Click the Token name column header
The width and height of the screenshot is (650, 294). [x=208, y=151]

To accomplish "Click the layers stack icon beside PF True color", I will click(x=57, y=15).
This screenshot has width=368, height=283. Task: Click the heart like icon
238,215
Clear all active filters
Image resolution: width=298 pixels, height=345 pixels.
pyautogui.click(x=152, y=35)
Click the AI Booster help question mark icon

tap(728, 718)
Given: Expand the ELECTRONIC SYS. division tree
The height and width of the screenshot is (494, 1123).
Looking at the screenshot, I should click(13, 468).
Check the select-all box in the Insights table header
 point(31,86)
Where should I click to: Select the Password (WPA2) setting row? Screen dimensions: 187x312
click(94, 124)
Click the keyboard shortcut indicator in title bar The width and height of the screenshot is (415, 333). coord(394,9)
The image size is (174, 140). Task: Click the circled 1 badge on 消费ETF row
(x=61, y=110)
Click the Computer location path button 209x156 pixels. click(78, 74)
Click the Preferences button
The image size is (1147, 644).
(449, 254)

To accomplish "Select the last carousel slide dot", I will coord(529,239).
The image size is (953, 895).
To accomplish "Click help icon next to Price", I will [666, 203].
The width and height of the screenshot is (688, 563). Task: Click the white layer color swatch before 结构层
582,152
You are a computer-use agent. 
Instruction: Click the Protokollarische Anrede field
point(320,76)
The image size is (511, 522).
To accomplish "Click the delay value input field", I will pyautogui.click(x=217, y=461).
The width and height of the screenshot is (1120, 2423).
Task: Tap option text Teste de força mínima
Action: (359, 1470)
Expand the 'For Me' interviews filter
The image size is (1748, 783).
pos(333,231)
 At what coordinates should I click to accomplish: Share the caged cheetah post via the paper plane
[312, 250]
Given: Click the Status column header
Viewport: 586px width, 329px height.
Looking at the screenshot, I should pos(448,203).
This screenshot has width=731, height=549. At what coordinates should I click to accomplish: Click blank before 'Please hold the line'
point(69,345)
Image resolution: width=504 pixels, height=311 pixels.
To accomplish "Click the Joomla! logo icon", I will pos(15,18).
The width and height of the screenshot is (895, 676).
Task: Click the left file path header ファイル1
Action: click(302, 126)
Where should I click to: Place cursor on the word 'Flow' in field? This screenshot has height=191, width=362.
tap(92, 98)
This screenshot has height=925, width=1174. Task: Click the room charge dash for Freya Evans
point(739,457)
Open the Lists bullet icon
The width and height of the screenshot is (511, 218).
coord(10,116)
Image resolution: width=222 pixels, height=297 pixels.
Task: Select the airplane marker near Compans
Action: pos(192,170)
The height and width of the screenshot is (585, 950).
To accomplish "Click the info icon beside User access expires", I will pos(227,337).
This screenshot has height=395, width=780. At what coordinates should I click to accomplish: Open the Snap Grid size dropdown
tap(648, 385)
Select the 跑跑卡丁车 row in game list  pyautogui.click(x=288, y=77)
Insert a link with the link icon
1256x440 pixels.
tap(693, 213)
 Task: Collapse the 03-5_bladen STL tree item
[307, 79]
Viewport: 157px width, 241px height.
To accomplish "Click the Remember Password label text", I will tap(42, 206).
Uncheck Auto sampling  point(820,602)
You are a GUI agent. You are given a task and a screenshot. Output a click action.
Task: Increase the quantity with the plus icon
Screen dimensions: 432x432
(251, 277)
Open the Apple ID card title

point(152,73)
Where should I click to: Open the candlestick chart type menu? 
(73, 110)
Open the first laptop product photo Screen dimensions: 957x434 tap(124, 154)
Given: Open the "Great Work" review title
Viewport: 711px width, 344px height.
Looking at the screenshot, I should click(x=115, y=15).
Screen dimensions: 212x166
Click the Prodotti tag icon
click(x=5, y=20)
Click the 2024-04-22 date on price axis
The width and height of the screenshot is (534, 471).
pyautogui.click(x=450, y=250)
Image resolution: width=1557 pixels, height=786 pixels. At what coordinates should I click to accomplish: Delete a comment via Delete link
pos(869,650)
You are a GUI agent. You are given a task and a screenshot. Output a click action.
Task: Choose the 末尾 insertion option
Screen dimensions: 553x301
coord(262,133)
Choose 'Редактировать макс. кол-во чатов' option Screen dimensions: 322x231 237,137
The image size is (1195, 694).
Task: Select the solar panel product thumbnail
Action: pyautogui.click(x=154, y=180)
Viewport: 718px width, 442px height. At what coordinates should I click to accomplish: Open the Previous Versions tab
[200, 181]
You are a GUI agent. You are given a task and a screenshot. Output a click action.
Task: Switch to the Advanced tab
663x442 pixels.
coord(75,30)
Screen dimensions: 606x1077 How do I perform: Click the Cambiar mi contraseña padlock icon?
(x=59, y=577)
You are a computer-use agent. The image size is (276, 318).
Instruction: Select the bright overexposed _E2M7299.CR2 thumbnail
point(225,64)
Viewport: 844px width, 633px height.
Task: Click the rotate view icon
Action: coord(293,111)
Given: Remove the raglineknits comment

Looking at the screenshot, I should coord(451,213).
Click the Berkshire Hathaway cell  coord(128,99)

- - -

Lines holding "beside" in the material above are to be reported.

To accomplish "Click the layers stack icon beside PF True color", I will click(x=57, y=15).
To accomplish "Click the info icon beside User access expires", I will pos(227,337).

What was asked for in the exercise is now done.